To lengthen the odds, the government banned political rallies and street demonstrations. But she will still have television, now accessible to 60 percent of the country. The privately owned ARY television network has 12 24/7 channels for news and commentary and for everything from food to fashion. ARY Chief Executive Officer Salman Iqbal was in Washington and New York this month to recruit "intellectual talent" for a new a "think tank" channel, directed by Ammar Turabi. It will focus on counterterrorism, human rights and distance learning.
Despite the newly acquired accoutrements of modernity, a large part of Pakistan is still stuck in the past.
More than half its 160 million people are illiterate. And aligned against Bhutto's return to power are renegade ISI cadres; the nationwide MMA coalition of extremists throughout the country; supporters of the late military dictator ul-Haq, who seized power from Bhutto's father, Zulfikar Ali Bhutto, and then ordered him executed by hanging (Zia himself died in a mysterious plane crash in 1988 and Benazir became prime minister in a restored civilian government); and the countless flat-Earth clerics and their followers who regard a female leader as an abomination.

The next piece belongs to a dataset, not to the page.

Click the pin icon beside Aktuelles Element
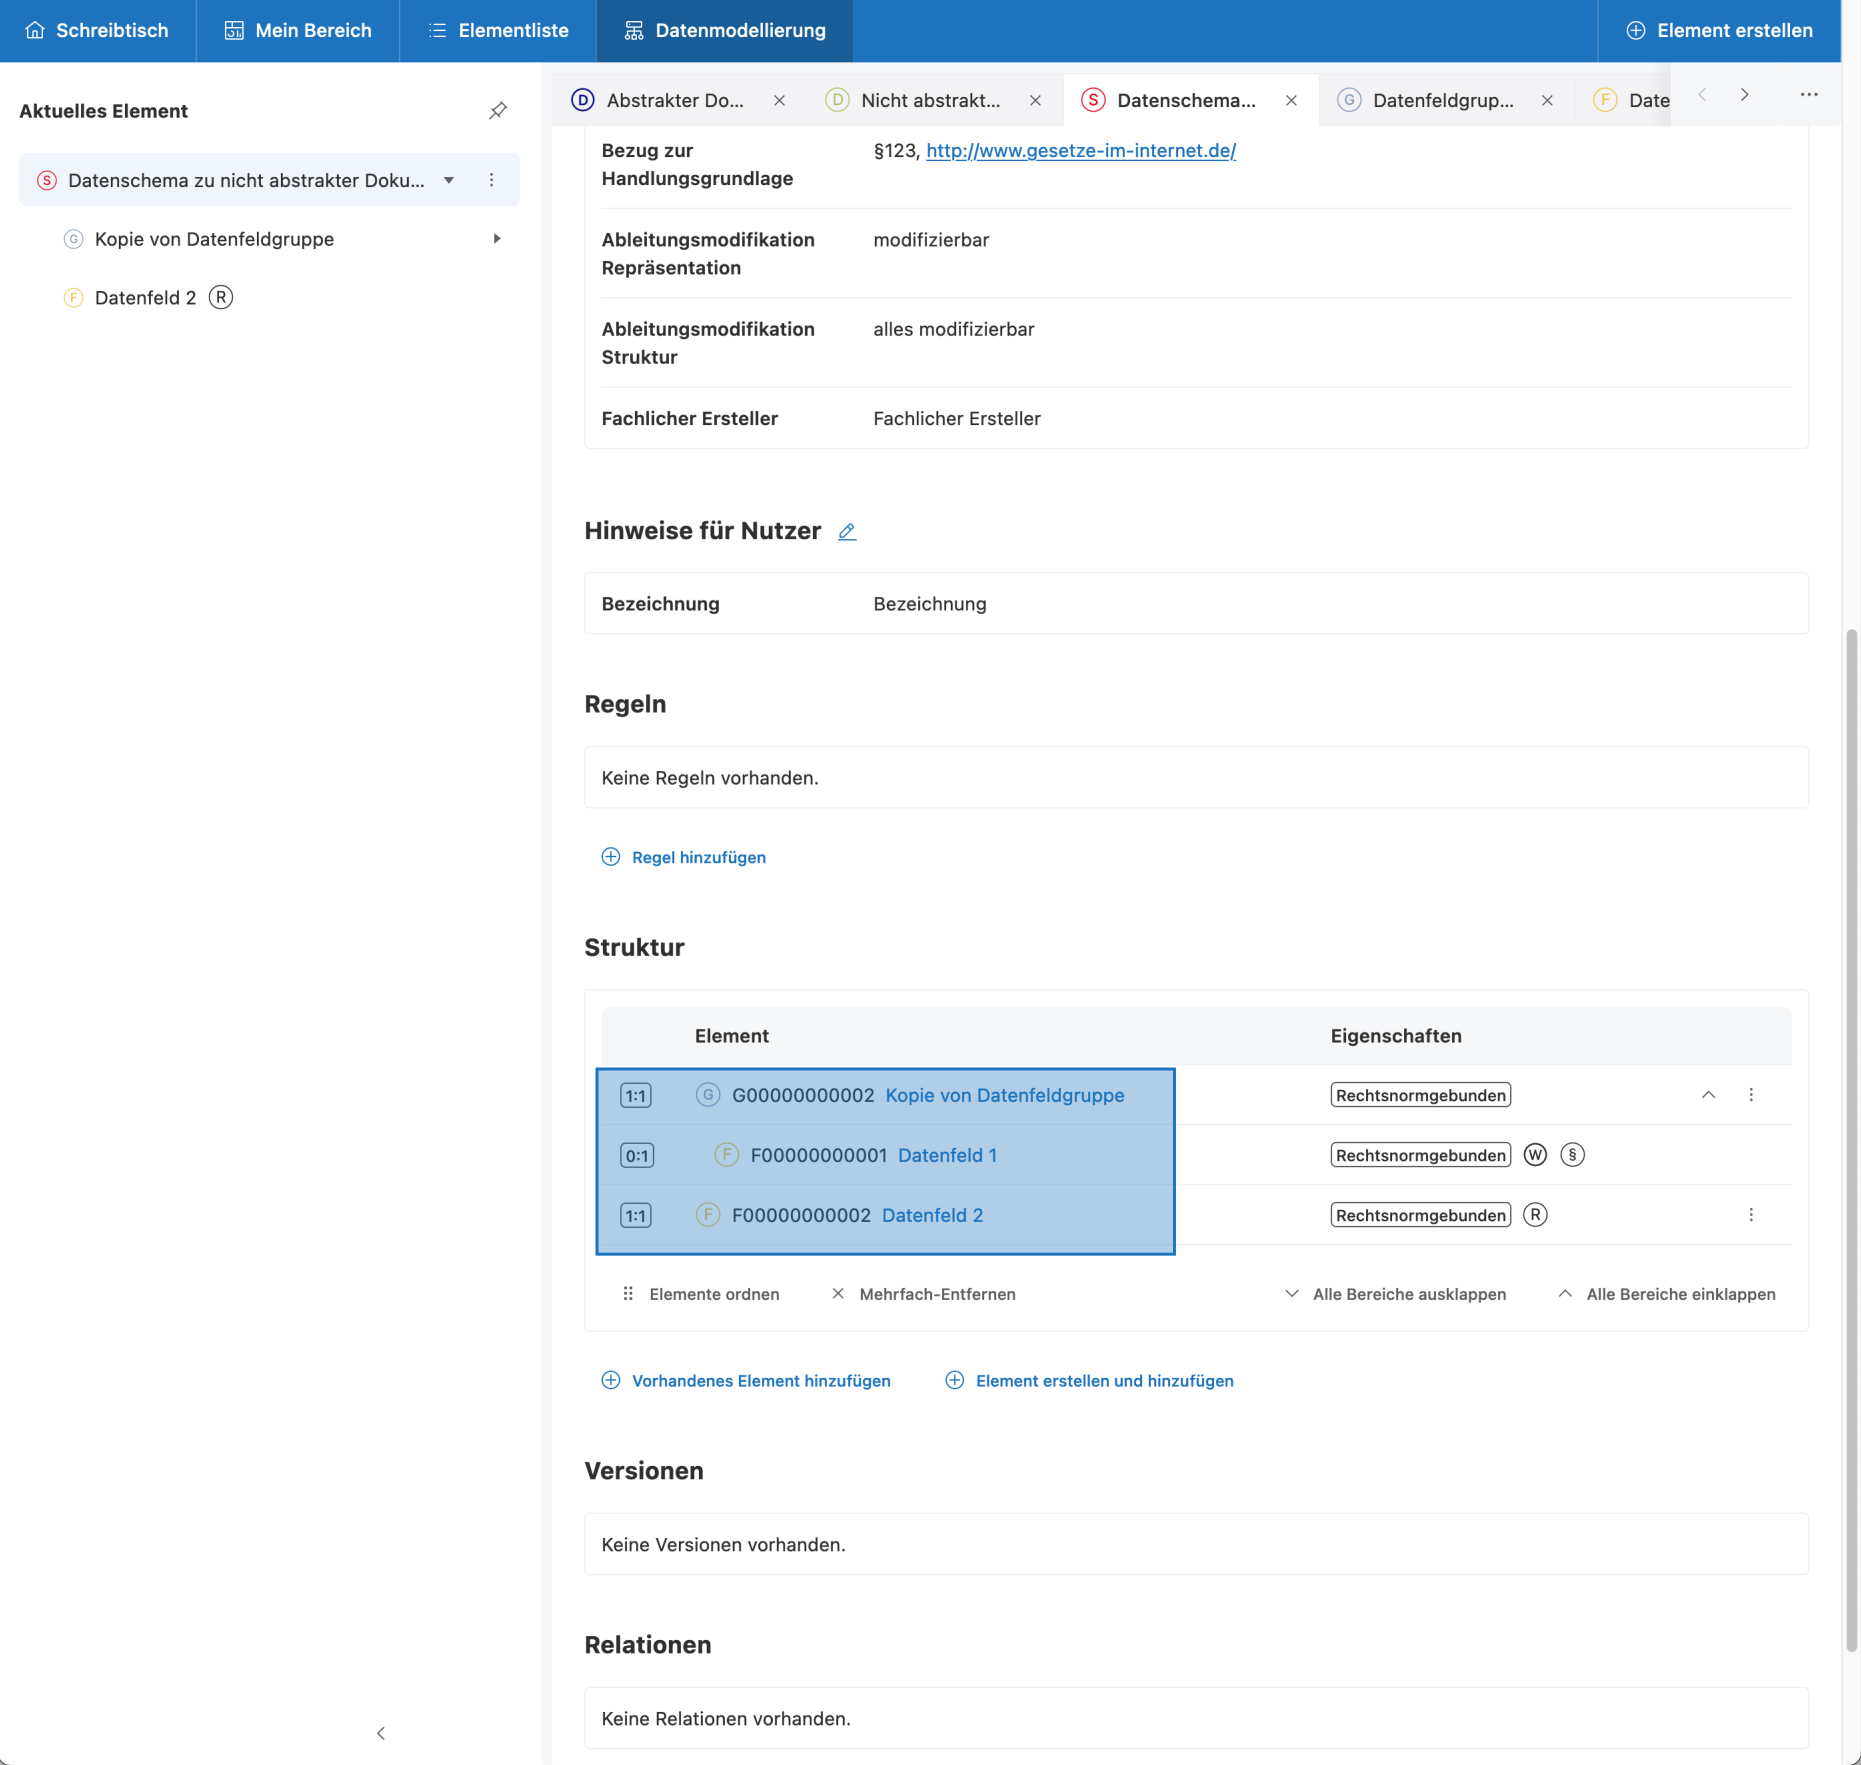Viewport: 1861px width, 1765px height. 497,111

Yet Bhutto's popularity in this deeply divided society remains high. And her Pakistan People's Party is the country's largest, backed and funded by a burgeoning middle class in a country with an annual growth rate of 7 percent. Her power-sharing deal with Musharraf called for corruption charges against her to be dropped as she returned from self-imposed exile in London and Dubai, in exchange for which Musharraf would doff his general's uniform after the Supreme Court certifies his election to another five-year term. He seized power in a bloodless military coup eight years ago.
Several hundred lame-duck lawmakers from four provincial assemblies, the federal Assembly and the Senate re-elected him recently; all opposition parties boycotted the balloting.
Assuming all goes according to plan — always a big "if" in Pakistan — the big question will be who will wield the most clout on defense and internal security matters? Bhutto believes the seven troubled tribal areas on the Afghan border, now under the sway of al-Qaida, the Taliban and assorted jihadis from Tajikistan and Uzbekistan, can be brought to heel by introducing political parties and election campaigning to the Federally Administered Tribal Areas.
Today only the MMA is authorized to recruit and propagandize in the FATA. The MMA is pro-Taliban and its leaders are self-avowed admirers of Osama bin Laden, the world's most wanted terrorist. Pakistan's mainstream political parties are not welcome in North and South Waziristan where the Taliban and al-Qaida rule and where Pakistani troops are loath to fight.
Pakistani intelligence reported from the northern tribal territories another 30 suicide bombers had been assigned to terminate high-value political targets.
Bhutto is now the target with the highest value. The late ul-Haq once said his greatest mistake was not killing Bhutto the daughter as he had ordered the execution of her father. Benazir's assassination would relegate Pakistan to "failing nuclear state."